**SOURCE MATERIAL**

---

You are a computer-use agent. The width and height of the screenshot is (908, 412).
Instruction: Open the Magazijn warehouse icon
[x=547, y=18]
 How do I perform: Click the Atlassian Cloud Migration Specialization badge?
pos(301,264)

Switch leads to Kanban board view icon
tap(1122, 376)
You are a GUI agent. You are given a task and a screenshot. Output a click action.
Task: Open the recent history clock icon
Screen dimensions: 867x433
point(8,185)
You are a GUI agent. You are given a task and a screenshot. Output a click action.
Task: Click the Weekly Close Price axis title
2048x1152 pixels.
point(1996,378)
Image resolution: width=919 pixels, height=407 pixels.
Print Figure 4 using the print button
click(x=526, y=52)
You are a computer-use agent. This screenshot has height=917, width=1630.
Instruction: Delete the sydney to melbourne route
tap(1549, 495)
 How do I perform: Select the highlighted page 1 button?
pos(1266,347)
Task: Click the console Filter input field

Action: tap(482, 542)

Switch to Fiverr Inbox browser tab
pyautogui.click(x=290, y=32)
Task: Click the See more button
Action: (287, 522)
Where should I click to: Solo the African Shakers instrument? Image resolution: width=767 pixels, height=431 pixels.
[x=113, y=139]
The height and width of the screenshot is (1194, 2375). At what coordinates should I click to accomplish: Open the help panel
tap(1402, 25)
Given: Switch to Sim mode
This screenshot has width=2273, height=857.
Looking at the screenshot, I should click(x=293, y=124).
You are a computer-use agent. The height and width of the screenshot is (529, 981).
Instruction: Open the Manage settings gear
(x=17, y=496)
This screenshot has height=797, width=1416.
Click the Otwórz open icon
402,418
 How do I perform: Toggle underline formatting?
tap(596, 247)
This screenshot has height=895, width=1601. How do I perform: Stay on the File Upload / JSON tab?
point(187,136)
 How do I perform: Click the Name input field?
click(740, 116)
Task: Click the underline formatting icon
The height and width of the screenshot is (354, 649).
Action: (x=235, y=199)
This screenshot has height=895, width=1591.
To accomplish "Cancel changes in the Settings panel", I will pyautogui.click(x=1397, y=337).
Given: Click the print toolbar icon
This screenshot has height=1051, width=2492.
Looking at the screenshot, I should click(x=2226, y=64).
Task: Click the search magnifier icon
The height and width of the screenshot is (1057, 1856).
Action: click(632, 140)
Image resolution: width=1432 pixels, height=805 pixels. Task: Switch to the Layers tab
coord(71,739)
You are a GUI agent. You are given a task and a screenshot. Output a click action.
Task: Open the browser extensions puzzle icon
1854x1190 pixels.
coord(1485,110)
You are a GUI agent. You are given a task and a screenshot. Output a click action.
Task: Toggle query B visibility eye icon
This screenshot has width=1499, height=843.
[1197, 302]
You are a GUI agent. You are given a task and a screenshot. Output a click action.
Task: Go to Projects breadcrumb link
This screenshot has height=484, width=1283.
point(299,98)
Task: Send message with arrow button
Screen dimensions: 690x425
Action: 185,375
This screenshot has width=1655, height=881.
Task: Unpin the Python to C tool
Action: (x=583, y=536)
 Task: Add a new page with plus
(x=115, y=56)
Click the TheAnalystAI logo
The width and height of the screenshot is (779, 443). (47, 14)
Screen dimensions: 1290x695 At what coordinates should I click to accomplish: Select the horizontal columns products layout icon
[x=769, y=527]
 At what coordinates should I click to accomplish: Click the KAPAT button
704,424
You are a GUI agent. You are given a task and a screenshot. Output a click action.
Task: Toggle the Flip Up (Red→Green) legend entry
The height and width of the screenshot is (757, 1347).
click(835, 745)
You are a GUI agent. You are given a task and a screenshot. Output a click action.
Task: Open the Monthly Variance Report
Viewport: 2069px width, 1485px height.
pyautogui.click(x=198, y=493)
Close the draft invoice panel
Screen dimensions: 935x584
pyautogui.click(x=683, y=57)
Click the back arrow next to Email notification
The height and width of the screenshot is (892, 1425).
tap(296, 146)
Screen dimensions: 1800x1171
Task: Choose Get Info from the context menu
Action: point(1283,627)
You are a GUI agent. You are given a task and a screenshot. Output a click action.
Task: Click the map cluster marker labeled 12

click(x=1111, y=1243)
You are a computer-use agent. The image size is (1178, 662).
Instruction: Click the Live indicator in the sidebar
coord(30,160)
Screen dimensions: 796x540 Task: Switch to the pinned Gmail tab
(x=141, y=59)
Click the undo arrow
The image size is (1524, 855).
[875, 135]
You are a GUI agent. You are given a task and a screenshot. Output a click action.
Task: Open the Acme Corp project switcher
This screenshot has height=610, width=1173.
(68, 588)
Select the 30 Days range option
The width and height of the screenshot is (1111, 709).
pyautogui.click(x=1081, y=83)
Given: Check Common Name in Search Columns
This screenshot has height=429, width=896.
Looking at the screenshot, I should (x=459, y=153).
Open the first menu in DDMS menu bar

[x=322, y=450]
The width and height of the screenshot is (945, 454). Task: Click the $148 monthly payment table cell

---

Return every line of the data above in which "computer" appears.

You are a computer-use agent. The width and height of the screenshot is (908, 412).
You are a computer-use agent. This screenshot has height=917, width=1630.
You are a computer-use agent. The height and width of the screenshot is (529, 981).
You are a computer-use agent. The image size is (1178, 662).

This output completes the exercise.